Data extracts below:

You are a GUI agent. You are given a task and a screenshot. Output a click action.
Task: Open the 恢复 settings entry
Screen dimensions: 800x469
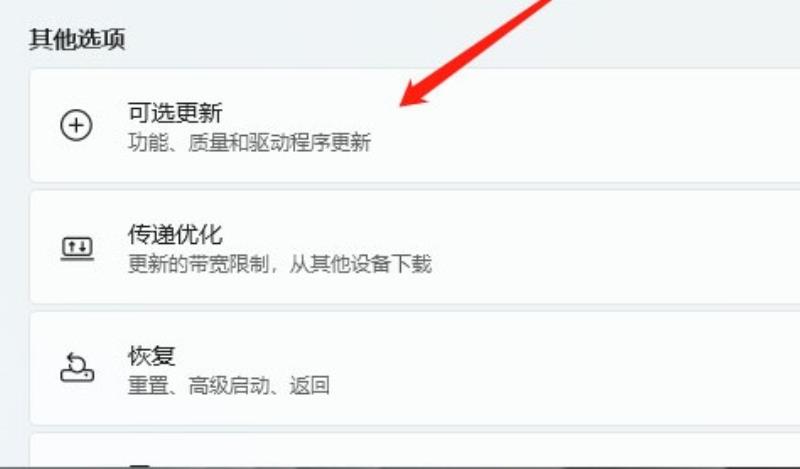pyautogui.click(x=415, y=368)
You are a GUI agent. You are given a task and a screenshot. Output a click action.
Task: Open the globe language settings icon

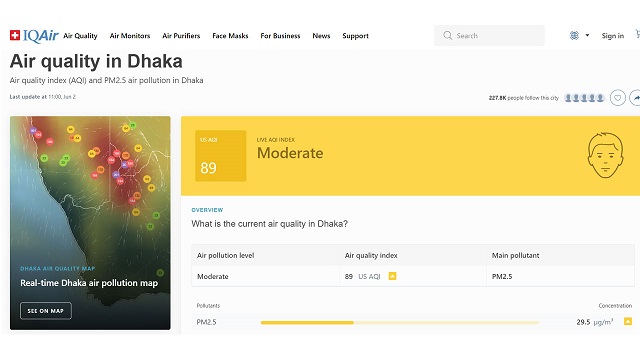574,36
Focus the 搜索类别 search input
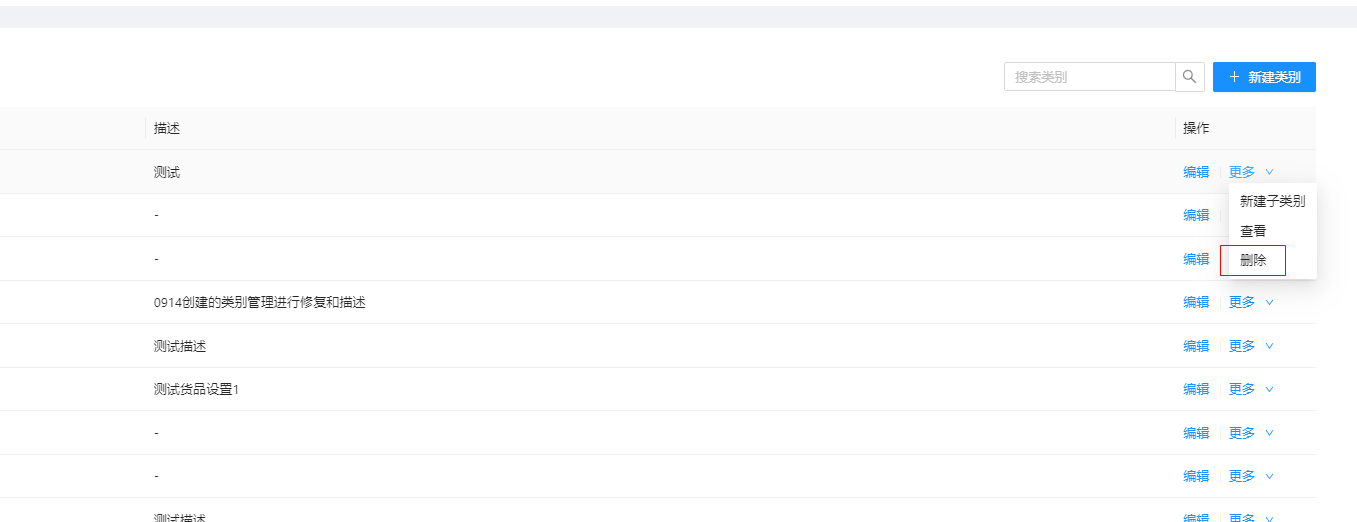Viewport: 1357px width, 522px height. click(1089, 77)
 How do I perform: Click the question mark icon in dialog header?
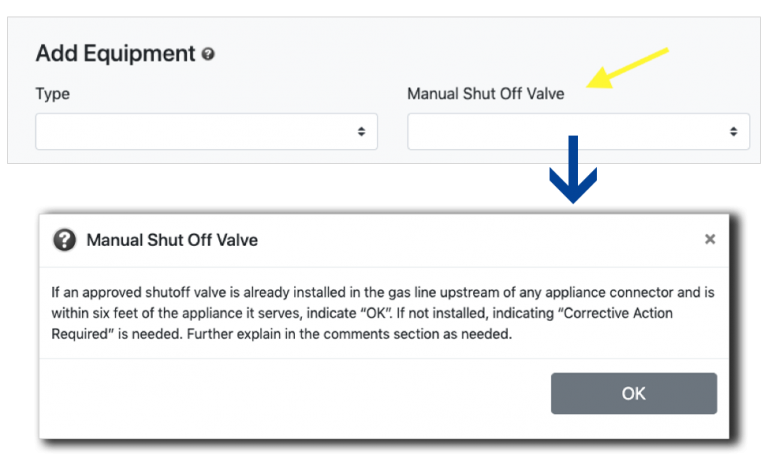point(64,240)
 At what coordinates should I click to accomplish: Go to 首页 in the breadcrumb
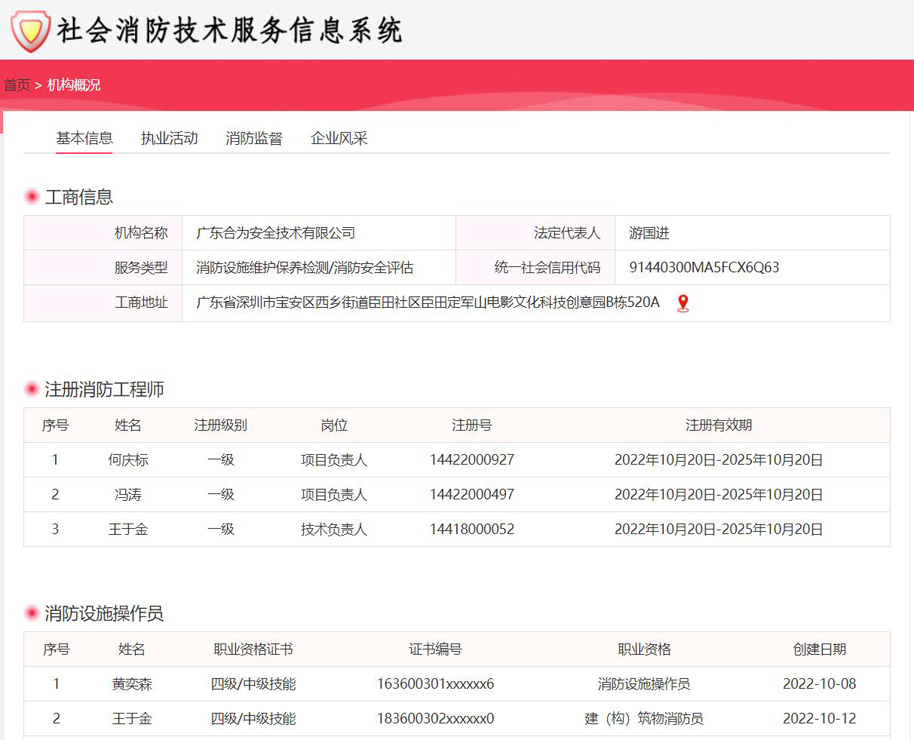16,85
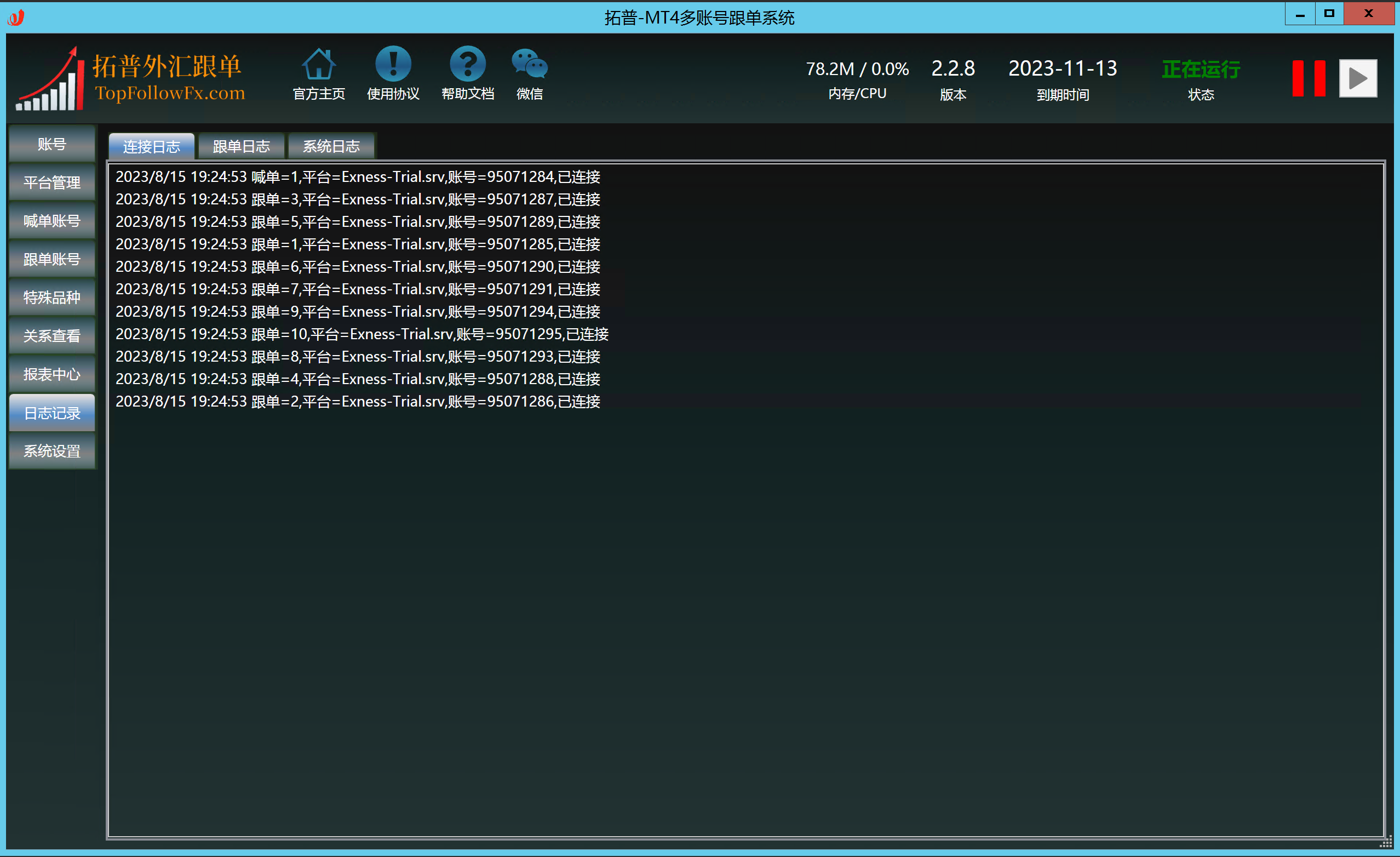The image size is (1400, 857).
Task: Click the white play button
Action: (1358, 78)
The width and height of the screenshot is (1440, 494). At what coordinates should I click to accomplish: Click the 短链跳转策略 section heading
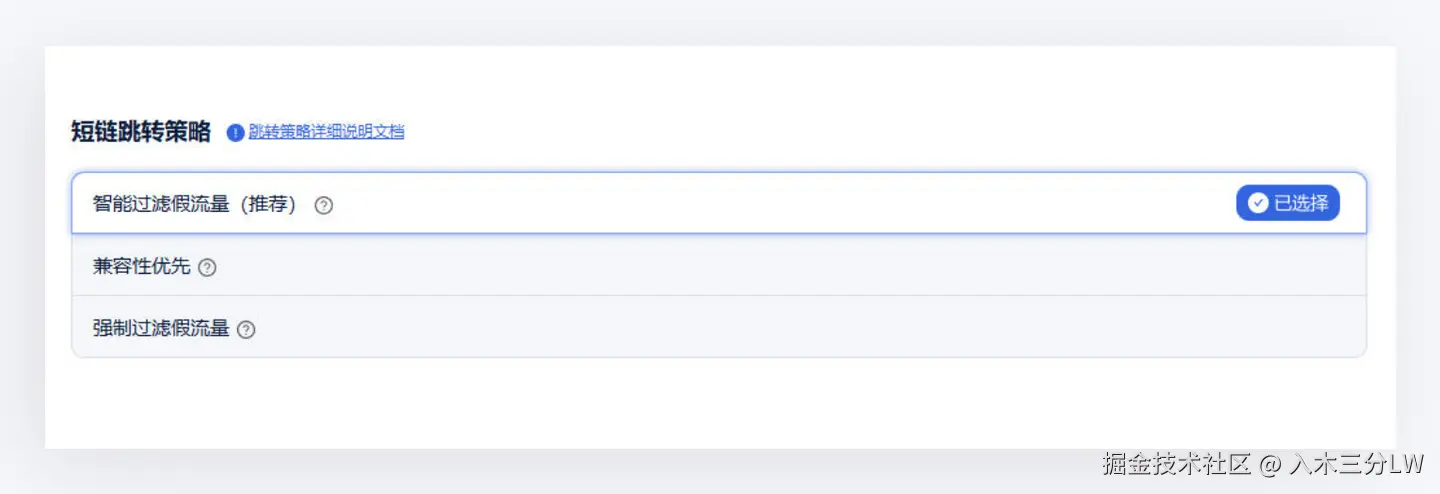point(141,132)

End of Data extracts.

Task statement
Output every record above word for word, omitting any pictures they contain.

Final answer
You are a GUI agent. You are given a task and a screenshot. Output a click action.
Task: Open the 恢复 settings entry
Screen dimensions: 800x469
pyautogui.click(x=415, y=368)
You are a GUI agent. You are given a task and a screenshot. Output a click action.
Task: Open the globe language settings icon

574,36
Focus the 搜索类别 search input
Viewport: 1357px width, 522px height. click(1089, 77)
 How do I perform: Click the question mark icon in dialog header?
point(64,240)
 At what coordinates should I click to accomplish: Go to 首页 in the breadcrumb
16,85
The image size is (1400, 857).
Task: Click the white play button
Action: (1358, 78)
The width and height of the screenshot is (1440, 494). At what coordinates should I click to accomplish: Click the 短链跳转策略 section heading
point(141,132)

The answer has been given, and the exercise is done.